Bolinger felt his face burning with an unusual blend of embarrassment and annoyance. He was about ready to turn the car around and ship this guy right back to Atlanta. But he needed an FBI agent to work with. Alone, he had no jurisdiction whatsoever to go poking around the country chasing down possible leads on a possible serial killer.

Which was what Bolinger thought Lipton was. The more he had thought about the Marcia Sales case, the more he was convinced that she was killed by someone who'd done that kind of thing before. No one, not even a guy as smart as Lipton, could go out and knock someone off that neatly, disemboweling the girl while at the same time not leaving any kind of clues on the scene. You couldn't do that the first time out. A crime scene like that was the result of years of practice. It also made sense that Lipton had never killed someone so close to home before.

The murder in Atlanta, for example, was something relatively safe. Lipton had had very limited contact with that girl, then two months later had returned to commit the crime. Looking back now, it made sense, but for the cops investigating her death, there would have been no logical connection to Lipton.

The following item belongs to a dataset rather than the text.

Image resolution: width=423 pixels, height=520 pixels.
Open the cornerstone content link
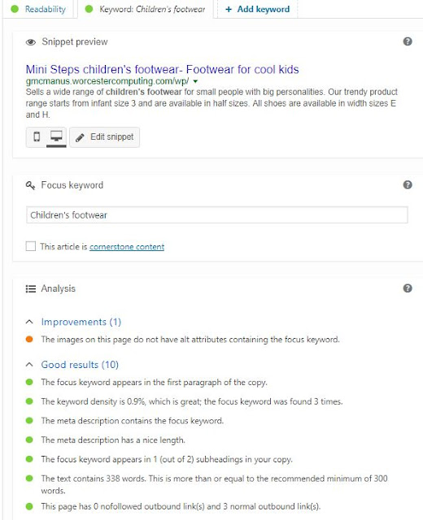click(127, 247)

Bolinger felt confident that as he worked his way backward through Lipton's travel schedule, he would find more bodies. But to do that he needed James Unger.

In an attempt to light some kind of fire under the agent, Bolinger spent the rest of his afternoon in the federal building going through the entire case with Unger. There were moments when he thought there was something in the agent's eyes that indicated at least a minimal level of interest. But that was only until he realized that Unger was spending more time looking longingly at the pre-crime photos of Marcia Sales than he was paying attention to what Bolinger was saying.

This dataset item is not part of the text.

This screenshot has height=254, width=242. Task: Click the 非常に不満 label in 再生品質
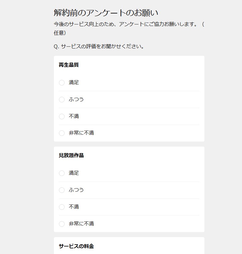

'Wasn't the lawyer in this case that woman I've seen on CNN? Wasn't it Casey Jordan?' Unger asked with a yawn along about four o'clock.

'Yeah, she represented Lipton,' Bolinger told him.

'I remember seeing her on CNN a while ago during that state senator's trial. Remember? The guy who they said killed his mistress? Does she look as good in person as she does on TV?' Unger asked with a leering grin. 'I wouldn't mind running into her while I'm in on this case. Is there any reason we might have to run into her?'

Bolinger looked away from the agent in an attempt to hide his disgust. 'Maybe you'll run into her out on the golf course,' he said. 'She lives out at West Lake Hills.'

Unger fingered the picture of Marcia Sales once more before saying, 'Yeah, that makes sense. I guess that's where a bigshot attorney would live. She's kind of big time, huh?'

Unger spoke with the transparent bitterness that the disappointed typically show when referring to someone rich or famous.